▶ **課題の指示**
a. 「上医医国」の格言についての文章から、次の一文を英語に訳せ。「上医は国を治す能力があり、中医は人を治すことが出来、下医は病気しか治せないと説いたのです。」
b. 「上医医国」の格言についての文章のうち、"更新日:2021年08月15日"で始まり"なお医者さんなんでしょうか。"で終わる部分を、一字も変えずに書き出せ。
c. 「上医医国」の格言についての文章の続きを、示された最後の文の後から書き進めよ。

▶ **原文抜粋**

★ ★ ★ ★

上医医国-2

更新日:2021年08月15日
孫思★『千金方全30巻』巻一「診候」

 現代ならコロナの特効薬を開発しても、たかが中医であり、知識人は政治家であると同時に、儒学の教えとして親孝行のために医療の心得が当然だったため、こうした格言は政治家向けの含蓄深いものとなっていたようです。この考えを発展させるため、この格言を転録して著したと思われる人がいます。
 それは唐代の孫思★(そんしばく:581?〜682)で、彼は隋や唐の皇帝にたびたび誘われたものの仕官を嫌い、山奥に隠居した名医、道士です。彼が唐代652年に著した『千金方全30巻』巻一「診候」には、「上医医国、中医医人、下医医病」という一文があります。上医は国を治す能力があり、中医は人を治すことが出来、下医は病気しか治せないと説いたのです。国を治す医者とは、どんなお医者さんなんでしょうか。

★ ★ ★ ★

▶ **学習資料**
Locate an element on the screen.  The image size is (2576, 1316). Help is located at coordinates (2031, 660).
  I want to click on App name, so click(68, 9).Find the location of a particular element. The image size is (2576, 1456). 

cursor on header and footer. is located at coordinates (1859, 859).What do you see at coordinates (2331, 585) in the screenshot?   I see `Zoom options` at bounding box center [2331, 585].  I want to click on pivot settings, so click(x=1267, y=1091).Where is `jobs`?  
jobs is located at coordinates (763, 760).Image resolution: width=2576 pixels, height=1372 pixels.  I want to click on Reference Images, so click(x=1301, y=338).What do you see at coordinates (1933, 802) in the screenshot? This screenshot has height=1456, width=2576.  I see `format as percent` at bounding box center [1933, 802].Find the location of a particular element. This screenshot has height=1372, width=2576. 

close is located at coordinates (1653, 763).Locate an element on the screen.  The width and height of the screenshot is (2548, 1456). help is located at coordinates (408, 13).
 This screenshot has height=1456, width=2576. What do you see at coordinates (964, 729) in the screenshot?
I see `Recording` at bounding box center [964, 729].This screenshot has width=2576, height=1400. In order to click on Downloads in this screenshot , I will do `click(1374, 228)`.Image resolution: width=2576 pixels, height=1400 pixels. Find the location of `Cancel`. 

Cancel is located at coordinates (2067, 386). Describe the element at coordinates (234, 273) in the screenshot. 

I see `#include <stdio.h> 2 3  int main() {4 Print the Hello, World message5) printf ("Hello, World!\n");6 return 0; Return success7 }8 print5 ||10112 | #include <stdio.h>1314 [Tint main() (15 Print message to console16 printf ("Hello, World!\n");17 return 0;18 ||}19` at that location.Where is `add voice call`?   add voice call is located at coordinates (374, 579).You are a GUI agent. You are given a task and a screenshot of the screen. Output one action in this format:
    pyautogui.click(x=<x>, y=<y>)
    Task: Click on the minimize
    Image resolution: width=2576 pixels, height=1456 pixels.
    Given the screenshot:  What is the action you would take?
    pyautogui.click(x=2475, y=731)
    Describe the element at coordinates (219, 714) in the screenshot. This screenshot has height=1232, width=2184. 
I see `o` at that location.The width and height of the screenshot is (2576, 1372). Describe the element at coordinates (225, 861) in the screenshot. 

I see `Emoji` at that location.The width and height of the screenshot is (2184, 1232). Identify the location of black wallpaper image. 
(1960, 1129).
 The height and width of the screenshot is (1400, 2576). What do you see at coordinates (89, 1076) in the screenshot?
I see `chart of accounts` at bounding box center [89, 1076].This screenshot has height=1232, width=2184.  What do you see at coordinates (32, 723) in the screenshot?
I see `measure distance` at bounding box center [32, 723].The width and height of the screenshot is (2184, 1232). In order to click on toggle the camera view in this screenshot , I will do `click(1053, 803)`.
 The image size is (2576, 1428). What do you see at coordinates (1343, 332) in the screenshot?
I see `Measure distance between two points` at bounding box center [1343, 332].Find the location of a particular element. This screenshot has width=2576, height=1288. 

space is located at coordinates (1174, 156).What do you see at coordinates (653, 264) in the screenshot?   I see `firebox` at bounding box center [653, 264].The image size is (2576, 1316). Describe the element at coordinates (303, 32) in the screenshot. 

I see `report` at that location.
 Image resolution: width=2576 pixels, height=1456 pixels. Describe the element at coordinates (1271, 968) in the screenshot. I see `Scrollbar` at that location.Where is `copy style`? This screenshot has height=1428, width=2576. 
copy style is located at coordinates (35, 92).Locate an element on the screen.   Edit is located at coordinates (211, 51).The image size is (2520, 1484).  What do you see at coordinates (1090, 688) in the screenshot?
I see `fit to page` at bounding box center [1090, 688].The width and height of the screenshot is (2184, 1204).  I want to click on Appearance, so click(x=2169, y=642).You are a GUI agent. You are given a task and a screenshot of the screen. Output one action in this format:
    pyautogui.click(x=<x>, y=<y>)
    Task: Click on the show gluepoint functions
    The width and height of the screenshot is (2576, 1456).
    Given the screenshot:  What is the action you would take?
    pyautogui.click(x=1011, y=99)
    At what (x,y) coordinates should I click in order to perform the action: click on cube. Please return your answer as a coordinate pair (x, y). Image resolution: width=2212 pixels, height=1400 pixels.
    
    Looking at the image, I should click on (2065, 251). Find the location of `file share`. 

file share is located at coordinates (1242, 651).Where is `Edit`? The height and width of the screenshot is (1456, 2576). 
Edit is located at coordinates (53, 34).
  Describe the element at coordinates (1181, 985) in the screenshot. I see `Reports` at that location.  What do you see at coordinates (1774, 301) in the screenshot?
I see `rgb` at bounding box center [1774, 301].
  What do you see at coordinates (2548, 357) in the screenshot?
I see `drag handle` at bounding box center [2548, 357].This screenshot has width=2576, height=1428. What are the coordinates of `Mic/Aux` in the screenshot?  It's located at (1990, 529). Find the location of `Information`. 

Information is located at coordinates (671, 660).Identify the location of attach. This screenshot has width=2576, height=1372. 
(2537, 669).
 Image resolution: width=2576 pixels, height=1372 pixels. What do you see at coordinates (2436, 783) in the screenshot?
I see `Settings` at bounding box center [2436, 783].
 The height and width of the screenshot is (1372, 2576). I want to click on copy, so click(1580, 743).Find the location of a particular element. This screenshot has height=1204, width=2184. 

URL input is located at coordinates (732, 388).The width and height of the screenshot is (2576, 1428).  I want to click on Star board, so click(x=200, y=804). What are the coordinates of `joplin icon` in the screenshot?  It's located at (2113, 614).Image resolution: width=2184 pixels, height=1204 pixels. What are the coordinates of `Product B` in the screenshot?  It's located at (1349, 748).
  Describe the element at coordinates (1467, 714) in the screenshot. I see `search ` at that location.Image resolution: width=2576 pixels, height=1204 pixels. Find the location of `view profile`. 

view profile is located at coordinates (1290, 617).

★ ★ ★ ★

▶ **課題別解答**
a. He taught that the superior physician has the ability to heal the nation, the middling physician can heal people, and the inferior physician can only heal illnesses.

b.
更新日:2021年08月15日
孫思★『千金方全30巻』巻一「診候」

 現代ならコロナの特効薬を開発しても、たかが中医であり、知識人は政治家であると同時に、儒学の教えとして親孝行のために医療の心得が当然だったため、こうした格言は政治家向けの含蓄深いものとなっていたようです。この考えを発展させるため、この格言を転録して著したと思われる人がいます。
 それは唐代の孫思★(そんしばく:581?〜682)で、彼は隋や唐の皇帝にたびたび誘われたものの仕官を嫌い、山奥に隠居した名医、道士です。彼が唐代652年に著した『千金方全30巻』巻一「診候」には、「上医医国、中医医人、下医医病」という一文があります。上医は国を治す能力があり、中医は人を治すことが出来、下医は病気しか治せないと説いたのです。国を治す医者とは、どんなお医者さんなんでしょうか。

c.
 中国伝統医学は、陰陽、五行、天人合一といった古代の自然哲学、理論を基礎とした医学体系で、中国各地に自然発生的に起こった医療技術と結びつけて確立させたものをいいます。 漢代に書かれた古理論『 黄帝内経』がベースとなっており、その根本原理が「陰陽五行説」というものです。
 この「陰陽五行説」とは、人の身体に当てはまるだけではなく、この世の万物に共通する世界観ですので、東洋医学だけではなく東洋哲学の根幹思想です。故に陰陽と五行の理論から、の万事万物の変化を認識でき、国家の政治、生命現象、病気の原理も認識できます。したがって、医者でありながら、国の「病気」を治すことも理解できます。このような上等の医者になるためには、医薬の知識に精通する以外に、天文、地理、歴史、四書五経、養生、修煉、算数、占いなどの知識も必要となるのです。気が遠くなるほどの勉強が必要だったんですね。
 こうして考えてみますと、今言われているメタボは殆ど生活習慣病ですから、食生活や日頃の運動を含めた日常生活そのものが大変重要になります。つまり病気は自分自身で作り出していると言っても過言ではりません。自分自身が「上医」の意識を持って日常生活を注意深く過ごすと、未病のうちに病を治し、文字通り医者知らずとなることでしょう。